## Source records
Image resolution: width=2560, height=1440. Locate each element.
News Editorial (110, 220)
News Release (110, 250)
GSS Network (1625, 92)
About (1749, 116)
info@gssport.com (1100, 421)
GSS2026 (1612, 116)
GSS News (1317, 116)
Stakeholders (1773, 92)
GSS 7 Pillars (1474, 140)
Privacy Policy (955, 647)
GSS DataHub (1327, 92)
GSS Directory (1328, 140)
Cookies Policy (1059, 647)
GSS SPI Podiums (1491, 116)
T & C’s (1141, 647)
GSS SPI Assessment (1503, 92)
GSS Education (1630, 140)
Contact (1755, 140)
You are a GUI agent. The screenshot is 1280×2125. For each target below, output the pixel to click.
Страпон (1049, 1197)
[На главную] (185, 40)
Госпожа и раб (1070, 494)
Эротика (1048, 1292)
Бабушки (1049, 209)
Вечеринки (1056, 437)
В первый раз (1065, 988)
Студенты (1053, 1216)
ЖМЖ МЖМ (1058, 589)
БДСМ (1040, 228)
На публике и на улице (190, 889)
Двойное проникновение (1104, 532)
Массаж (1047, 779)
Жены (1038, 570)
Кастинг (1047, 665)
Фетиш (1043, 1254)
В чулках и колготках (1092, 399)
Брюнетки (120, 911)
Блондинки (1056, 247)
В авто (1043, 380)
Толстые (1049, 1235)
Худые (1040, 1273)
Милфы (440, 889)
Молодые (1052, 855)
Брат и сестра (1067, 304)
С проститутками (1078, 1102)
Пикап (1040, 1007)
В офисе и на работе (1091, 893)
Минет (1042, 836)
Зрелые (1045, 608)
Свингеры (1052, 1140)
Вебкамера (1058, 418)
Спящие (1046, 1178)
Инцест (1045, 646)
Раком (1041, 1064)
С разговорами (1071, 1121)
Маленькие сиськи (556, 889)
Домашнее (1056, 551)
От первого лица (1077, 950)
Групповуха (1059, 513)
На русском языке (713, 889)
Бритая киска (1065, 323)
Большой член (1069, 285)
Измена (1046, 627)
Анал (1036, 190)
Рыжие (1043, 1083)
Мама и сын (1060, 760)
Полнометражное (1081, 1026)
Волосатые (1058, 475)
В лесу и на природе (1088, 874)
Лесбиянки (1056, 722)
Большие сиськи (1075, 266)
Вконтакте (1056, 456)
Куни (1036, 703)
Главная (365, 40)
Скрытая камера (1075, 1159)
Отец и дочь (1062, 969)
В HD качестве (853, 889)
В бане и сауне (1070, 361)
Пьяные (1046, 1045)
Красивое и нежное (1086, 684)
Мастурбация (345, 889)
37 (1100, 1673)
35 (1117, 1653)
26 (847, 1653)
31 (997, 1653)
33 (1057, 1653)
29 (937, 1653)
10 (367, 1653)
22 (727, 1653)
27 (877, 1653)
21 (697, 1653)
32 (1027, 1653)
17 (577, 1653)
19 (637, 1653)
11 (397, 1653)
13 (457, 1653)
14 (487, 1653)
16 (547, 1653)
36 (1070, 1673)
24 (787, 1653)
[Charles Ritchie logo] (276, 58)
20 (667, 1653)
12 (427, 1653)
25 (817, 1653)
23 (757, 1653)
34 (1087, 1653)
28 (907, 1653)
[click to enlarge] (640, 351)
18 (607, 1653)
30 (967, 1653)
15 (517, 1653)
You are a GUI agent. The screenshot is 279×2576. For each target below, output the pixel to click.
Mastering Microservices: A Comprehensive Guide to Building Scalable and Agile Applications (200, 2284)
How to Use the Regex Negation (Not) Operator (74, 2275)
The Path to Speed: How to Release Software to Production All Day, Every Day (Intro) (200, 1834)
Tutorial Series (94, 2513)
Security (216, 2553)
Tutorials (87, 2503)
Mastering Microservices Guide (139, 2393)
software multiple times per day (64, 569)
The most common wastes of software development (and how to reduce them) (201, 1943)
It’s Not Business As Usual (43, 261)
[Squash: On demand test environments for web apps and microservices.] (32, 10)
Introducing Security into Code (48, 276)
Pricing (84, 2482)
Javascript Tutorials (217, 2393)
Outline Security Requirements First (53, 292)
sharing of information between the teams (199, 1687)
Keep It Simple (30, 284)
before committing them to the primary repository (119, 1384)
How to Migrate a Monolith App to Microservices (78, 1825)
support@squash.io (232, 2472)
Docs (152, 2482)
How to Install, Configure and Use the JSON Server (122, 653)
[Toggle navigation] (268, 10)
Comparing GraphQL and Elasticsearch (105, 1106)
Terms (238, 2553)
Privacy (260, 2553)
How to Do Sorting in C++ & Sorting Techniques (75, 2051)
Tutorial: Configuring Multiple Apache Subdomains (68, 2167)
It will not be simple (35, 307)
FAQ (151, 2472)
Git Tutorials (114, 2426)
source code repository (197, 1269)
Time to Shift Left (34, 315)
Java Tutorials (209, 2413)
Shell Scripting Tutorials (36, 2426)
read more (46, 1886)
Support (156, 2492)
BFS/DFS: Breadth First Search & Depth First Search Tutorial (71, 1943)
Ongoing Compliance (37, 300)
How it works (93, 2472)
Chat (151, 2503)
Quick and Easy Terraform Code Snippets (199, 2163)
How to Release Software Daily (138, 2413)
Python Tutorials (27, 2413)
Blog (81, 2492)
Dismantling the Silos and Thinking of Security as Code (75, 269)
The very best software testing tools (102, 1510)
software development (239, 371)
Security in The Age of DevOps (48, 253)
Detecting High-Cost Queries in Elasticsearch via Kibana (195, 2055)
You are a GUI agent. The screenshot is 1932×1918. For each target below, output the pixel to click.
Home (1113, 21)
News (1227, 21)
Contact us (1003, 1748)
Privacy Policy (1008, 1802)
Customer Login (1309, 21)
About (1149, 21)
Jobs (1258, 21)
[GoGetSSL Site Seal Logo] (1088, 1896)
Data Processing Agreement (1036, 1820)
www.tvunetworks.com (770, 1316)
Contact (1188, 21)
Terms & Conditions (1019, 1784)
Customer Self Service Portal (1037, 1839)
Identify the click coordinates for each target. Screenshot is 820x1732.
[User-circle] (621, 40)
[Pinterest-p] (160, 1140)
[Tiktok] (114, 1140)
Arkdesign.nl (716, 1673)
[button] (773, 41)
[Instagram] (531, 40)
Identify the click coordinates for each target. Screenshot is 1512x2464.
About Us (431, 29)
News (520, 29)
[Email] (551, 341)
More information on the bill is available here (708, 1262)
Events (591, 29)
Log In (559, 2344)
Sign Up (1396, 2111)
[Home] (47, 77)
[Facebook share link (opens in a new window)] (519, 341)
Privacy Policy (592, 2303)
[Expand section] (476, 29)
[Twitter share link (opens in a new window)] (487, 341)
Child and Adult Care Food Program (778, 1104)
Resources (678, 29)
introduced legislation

## EXERCISE AIM
From the records above, print exactly the lines that run from the line with "before committing them" to the line with "[Toggle navigation] (268, 10)", inclusive.

## ANSWER TO THIS TASK
before committing them to the primary repository (119, 1384)
How to Migrate a Monolith App to Microservices (78, 1825)
support@squash.io (232, 2472)
Docs (152, 2482)
How to Install, Configure and Use the JSON Server (122, 653)
[Toggle navigation] (268, 10)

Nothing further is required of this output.